▶ _原文_:

:::

2023 フランスブルゴーニュ 3日目(最終日)

〜ユネスコ世界遺産「フォントネーのシトー会修道院」〜


ブルゴーニュの友達の家に2泊させていただき、いよいよ最終日となる3日目。
初めてのフランス。
その1日目そして2日目とブルゴーニュの世界遺産を楽しみましたが、この日も飽きることなく、世界遺産!
基本的にいつも旅のテーマは「アート(芸術)」である私にとって、世界遺産に触れることはアートに触れることでもあり、価値ある世界遺産を連日訪れることができ、本当に幸せな毎日でした。


ブルゴーニュ滞在最終日に訪れた世界遺産は「フォントネーのシトー会修道院(Cistercian Abbey of Fontenay/Abbaye cistercienne de Fontenay)」です。


友達の家から北部へと車で1時間半ほど、モンバール(Montbard)という小さな町にあります。
川が流れる森に囲まれ、漂うのは静寂感のみ。


フォントネーのシトー会修道院(Cistercian Abbey of Fontenay/Abbaye cistercienne de Fontenay)」については、ユネスコHPの見出し説明では下記のように述べられています。

この素朴なブルゴーニュ修道院は、1119 年に聖ベルナール(ベルナルド/バーナード)によって設立されました。教会、回廊、食堂、寝室、パン工房、製鉄所があり、初期のシトー会修道士達が実践していた自給自足の理想をよく表しています。

https://whc.unesco.org/en/list/165/


設立年については、フォントネー修道院(Abbaye de Fontenay)の公式HP(https://www.abbayedefontenay.com/ja/)によると1118年とされているので、この1年の違いがなんなのかよくわかりませんが、いずれにせよ、現存する世界で最古のシトー会修道士の大修道院なのだそうです。


さて、お気づきでしょうか?
ここでも出てきましたね、聖ベルナール(St Bernard)
前日に訪れた世界遺産「ヴェズレーの教会と丘(Vézelay, Church and Hill/Basilique et colline de Vézelay)」に関わった人物で、ユネスコHPでも説明されていた聖人の名前です。
(ブログにも記載したのでこちらも併せてどうぞ→https://calm-smile-chain.com/heritage-vezelay/


1090年、フランスブルゴーニュで、騎士である父と貴族出身で信仰心ある母のもとに生まれたベルナールは、彼が幼い頃に亡くなってしまった母の影響もあり、修道士になったといいます。

:::

▶ _利用可能なデータ_:
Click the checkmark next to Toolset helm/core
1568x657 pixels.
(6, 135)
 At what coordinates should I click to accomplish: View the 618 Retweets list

:::

▶ _問題_:
1: フォントネーのシトー会修道院の旅行記について、次の問いに答えてください。
(a) 友達の家からモンバールまで、車でどれくらいかかったか。
(b) フォントネー修道院の公式HPでは、設立年は何年とされているか。
(c) ベルナールは何年に生まれたか。
2: フォントネーのシトー会修道院の旅行記を、最後の文のあとから続けて書いてください。

▶ _最終結果_:
1:
(a) 1時間半ほど
(b) 1118年
(c) 1090年

2:
一方、シトー会(Cistercians)とは、カトリック教会最古の修道会であるベネディクト会(Benedictine Order)から派生したのですが、同じくベネディクト会から派生したクリュニー会(Cluny)の強大な資産と権力による贅沢な振る舞いに反発して、1098年に発足し、修道士としての清貧を守ってきたのだそうです。


ベルナールは、1112年、23歳の時に自身にとって理想的であったシトー会へ入門を果たすことができました。
そして、1118年にこのフォントネー修道院(Abbaye de Fontenay)を創設したのです。
(もしかしたら、ベルナールがこの修道院を作ることに着手したのが1118年で、正式に完成したのが1119年ということでしょうか…)


シトー会修道士は、華美なクリュニー会とは異なり、染料を用いない白い修道服を着たことから「白い修道士」とも呼ばれているそうですが、フォントネー修道院も華やかな装飾というものがなく、そのおよそ究極とも言える地味さが、むしろ厳かさを際立たせているように思います。


この質素ながらも厳かな大修道院教会の一角に佇む聖母子像の、幼子イエスと聖母マリアが笑顔で見つめ合ったその表情が、とても優しく愛情豊かに表現されており、ベルナールの想いを伝えているように感じます。
(ベルナールについては後半で改めて述べます)


教会に直接繋がっている建物の2階には、共同寝室があります。
多い時では300人ほどの修道士のための寝室となったそうですが、木造の連続アーチによる天井の作りは圧巻で、船底をひっくり返したような設計が、なんとなくノアの方舟を彷彿とさせます。


修道士達が写本の作成や、革や織物の加工をしたという修道士部屋も、ロマネスク様式の特徴である半円筒型の二重アーチと支えとなる分厚い壁や柱からなり、その簡素なデザインが美しい。


中庭を囲んだ回廊も必見です。
正にシンプル・イズ・ベスト。シンプルゆえに際立つ美しさ。


修道士達は、ここを聖書を読みながら歩き、瞑想していたのでありましょう。


私たちもここをゆっくりと一周しましたが、映画でも見たことがあるようなシーンを、ありありと思い描くことができました。



外に広がる庭園も壮観でした。
綺麗に整えられた緑に癒されます。


次の建物は鍛冶場(製鉄所)。


当時の様子が再現された博物館となっています。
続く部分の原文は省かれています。